Режиссер специально не называет в фильме имена очевидцев, которых удалось разыскать. Они делятся воспоминаниями о произошедшем, но титров нет. Создается ощущение, что не только эти люди, рассказывающие о происходящем 50 лет спустя, но и тысячи других обладают сходными воспоминаниями. Анонимным остается, например, рассказ пожилого мужчины, получившего пулевое ранение и сохранившего свою окровавленную рубашку. Он говорит, что был готов в тот момент защищать страну с оружием в руках. В этом в интервью режиссеру признавались и другие участники тех событий. Человек, подаривший Яну Шиклу коробки с драгоценными кадрами, рассказывает, что в августе 1968-го отправился записываться добровольцем, но ему с недоумением отказали. Те же, кто в это время служил в армии, говорили, что было два приказа: не сопротивляться и оказывать сопротивление.
В фильме удалось показать и разочарование, наступившее у тех, кто в августе 1968 года протестовал на улицах, но год спустя, после самосожжения Яна Палаха, испытал уже совсем иные чувства: что дальше бороться не имеет смысла, а надежда на перемены рассеялась. И после этого момента те, кто вчера строил баррикады, оказались перед сложным выбором: либо сопротивляться режиму, либо молча принять правила игры, сохраняя в душе собственное мнение о происходящем. Эта стратегия человеческого поведения сопровождает любую оккупацию, и можно понять, что происходит в наши дни в Крыму или в Донбассе. О параллелях с происходящим в Украине говорит и режиссер.

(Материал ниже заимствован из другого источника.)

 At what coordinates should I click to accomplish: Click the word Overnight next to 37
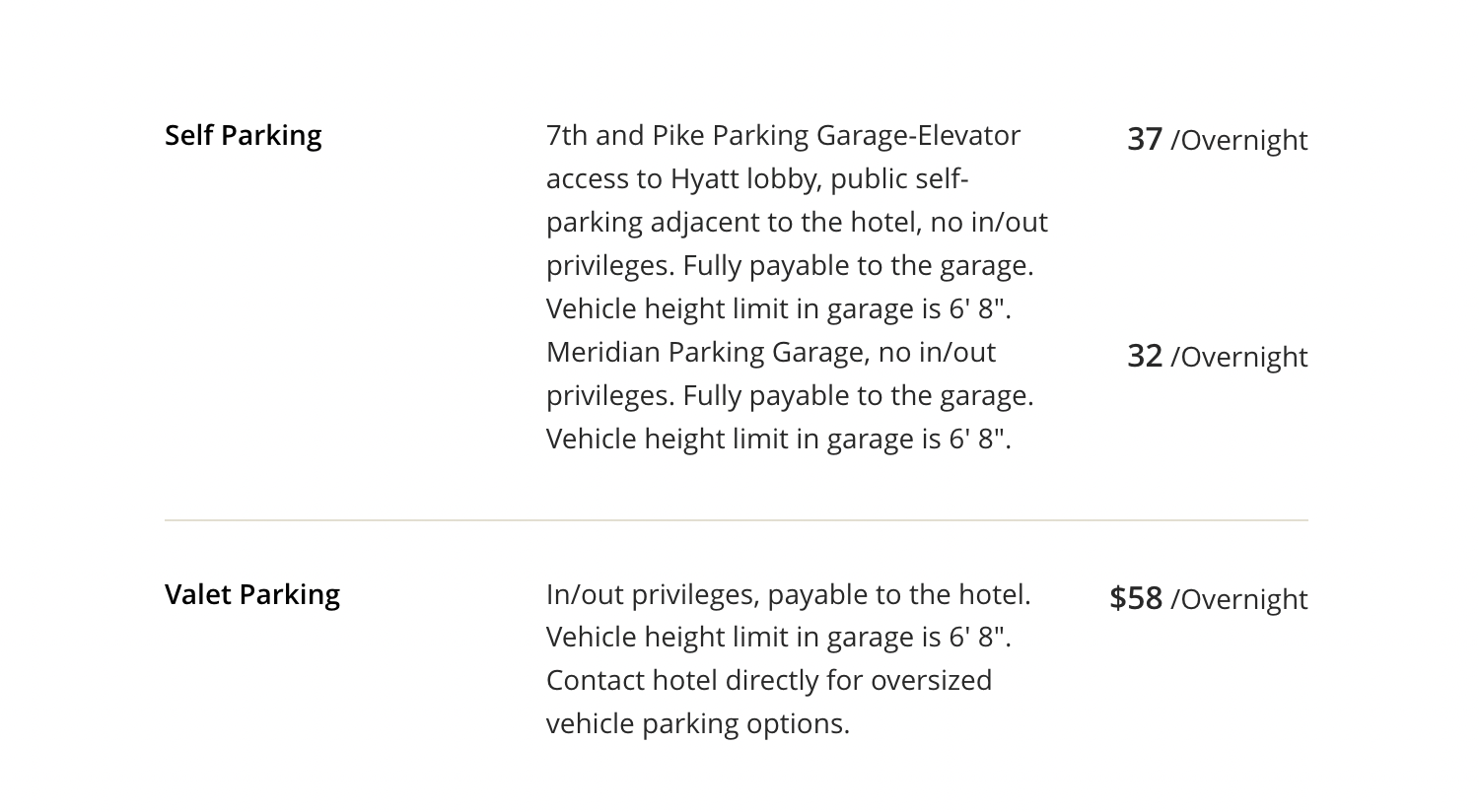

Акценты смещаются, и вот уже свои бьют своих же, милиция разгоняет демонстрантов на Вацлавской площади, но это, конечно, не гражданский конфликт, не несогласие одной части общества с другой, а конфликт, порожденный ситуацией, вызванной агрессивными действиями оккупантов. Но, несмотря на появившееся вслед за событиями 1968 года у жителей Чехословакии разочарование, сохранялась и призрачная надежда. Она выражена в призыве, написанном 50 лет назад на стене одного из пражских домов и теперь попавшем в фильм "Реконструкция оккупации": "Пережили Гитлера – переживем и Брежнева!" Для чехов и словаков эта фраза, как можно понять спустя годы, оказалась пророческой.
Ян Шикл ответил на вопросы Радио Свобода:
– Самое интересное в вашем фильме, конечно, новые документальные кадры событий августа 1968 года в Чехословакии, которые являются основой повествования. Как вам удалось их найти, ведь с тех пор прошло несколько десятилетий?
Новый архив бесценен, так как съемки велись по всей республике
– В конце 1980-х я начал собирать коллекцию частных фильмов, и мне удалось создать богатый архив. Порой, помимо семейных кинопленок, попадаются и профессиональные. Друзья об этом знают. И один из них однажды сказал: "Приезжай и забирай то, что хранится у меня в гараже уже несколько лет". Когда я пришел к нему, оказалось, что речь идет о 40 коробках с материалом, снятым на 35-мм кинопленку. Мы даже толком не знали, что это за материал, ведь для того, чтобы отсмотреть его, требуется профессиональное оборудование. Друг мне сказал, что речь идет о съемках событий 1968 года. Я стал смотреть эти кадры и был поражен. Я стал искать, откуда могла взяться эта пленка, кто всё это снял? Позднее я выяснил, что речь идет о материале, снятом военными, – было такое специализированное киноподразделение в чехословацкой армии. Поражает то, что и в армии в то время настроения были антисоветскими, это видно по кадрам, снятым этими людьми. Речь шла о нескольких киноштабах, которые работали не только в Праге, но и в других регионах Чехословакии, хотя, конечно, в основном на территории современной Чехии. Им удалось очень подробно запечатлеть события. А когда наступила "нормализация" (период чехословацкого застоя. – Прим. РС), пленки запрятали в сейф, поэтому никто и не видел эти кадры. После Бархатной революции архив, видимо, был вывезен кем-то из военных. До сих пор в истории этого архива немало белых пятен, речь идет только об изображении, где-то хранится, видимо, и звук, потому что там много интервью. К тому же я получил позитивную копию фильма, очевидно, что где-то есть и негативы.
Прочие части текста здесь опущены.